ANOATIMES.ID, KENDARI – Bripda M Fatur Rahman Ismail, bintara polisi Dalmas Polda Sultra angkatan 42 meregang nyawa di tangan dua seniornya Bripda Zulfikar (angkatan 40) dan Bripda Fislan (angkatan 41), Senin (3/8) dinihari.

Bripda M Fatur sempat dilarikan ke Rumah Sakit Kota Kendari, namun nyawanya tidak tertolong. Jenazah Bripda M Fatur lalu dibawa ke Rumah Sakit Bhayangkara Kendari untuk dilakukan visum dan autopsi.

Usai dilakukan autopsi, jenazah Bripda M Fatur langsung dibawa ke kampung halamannya di Kecamatan Lasusua, Kabupaten Kolaka Utara untuk dikebumikan.

Saat ini, Propam Polda Sultra telah melakukan pemeriksaan terhadap 14 saksi yang diduga mengetahui kejadian meninggalnya Bripda M Fatur.

Kabid Humas Polda Sultra, AKBP Harry Goldenhartd mengatakan ke 14 saksi yang telah diperiksa ialah 4 personil piket propam, 9 personil sabhara dan 1 ahli dari dokkes.

“Empat belas saksi sudah di periksa, dan dua terduga pelaku sudah diamankan,” katanya.

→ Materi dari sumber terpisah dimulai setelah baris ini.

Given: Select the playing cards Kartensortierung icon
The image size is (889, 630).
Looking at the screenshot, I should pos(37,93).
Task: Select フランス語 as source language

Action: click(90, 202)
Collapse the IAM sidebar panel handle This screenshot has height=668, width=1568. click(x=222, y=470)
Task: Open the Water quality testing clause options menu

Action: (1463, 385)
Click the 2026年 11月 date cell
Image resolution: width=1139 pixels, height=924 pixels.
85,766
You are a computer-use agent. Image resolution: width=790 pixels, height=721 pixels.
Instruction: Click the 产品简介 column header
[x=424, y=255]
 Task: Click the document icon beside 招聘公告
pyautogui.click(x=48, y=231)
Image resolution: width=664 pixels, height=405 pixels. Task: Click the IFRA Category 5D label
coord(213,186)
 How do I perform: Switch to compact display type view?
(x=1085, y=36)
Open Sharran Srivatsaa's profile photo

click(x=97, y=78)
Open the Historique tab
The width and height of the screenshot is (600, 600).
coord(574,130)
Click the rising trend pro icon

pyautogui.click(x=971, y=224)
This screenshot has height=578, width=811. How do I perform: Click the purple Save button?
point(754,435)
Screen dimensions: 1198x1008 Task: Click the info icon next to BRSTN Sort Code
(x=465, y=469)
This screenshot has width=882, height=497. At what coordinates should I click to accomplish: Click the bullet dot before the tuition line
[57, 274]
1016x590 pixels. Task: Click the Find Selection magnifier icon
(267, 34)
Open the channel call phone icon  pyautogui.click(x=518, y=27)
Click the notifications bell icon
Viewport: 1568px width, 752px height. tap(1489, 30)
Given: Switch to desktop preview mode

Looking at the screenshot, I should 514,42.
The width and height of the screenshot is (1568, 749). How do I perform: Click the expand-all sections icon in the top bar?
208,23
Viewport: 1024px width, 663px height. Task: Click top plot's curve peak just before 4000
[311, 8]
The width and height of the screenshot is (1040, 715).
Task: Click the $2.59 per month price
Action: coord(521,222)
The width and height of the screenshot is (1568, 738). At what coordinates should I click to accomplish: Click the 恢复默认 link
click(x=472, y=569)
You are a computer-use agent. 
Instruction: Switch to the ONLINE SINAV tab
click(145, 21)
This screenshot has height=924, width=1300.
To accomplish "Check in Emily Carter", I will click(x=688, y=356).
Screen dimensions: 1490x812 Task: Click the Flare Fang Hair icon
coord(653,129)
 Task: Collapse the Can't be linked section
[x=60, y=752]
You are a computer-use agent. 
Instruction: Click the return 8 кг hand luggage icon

Untuk diketahui, hasil visum dan autopsi terhadap jenazah korban ditemukan retak pada tulang rusuk sebelah kiri pada tulang rusuk nomor 7, jejas kemerahan pada pembungkus jantung, jejas kemerahan pada permukaan jantung, terdapat resapan darah pada otot perut bawah.

Luka memar dan adanya retak pada tulang rusuk sebelah kiri menyebabkan terjadinya gangguan jantung akibat trauma tumpul yang keras dan kuat (Commutio Cordis).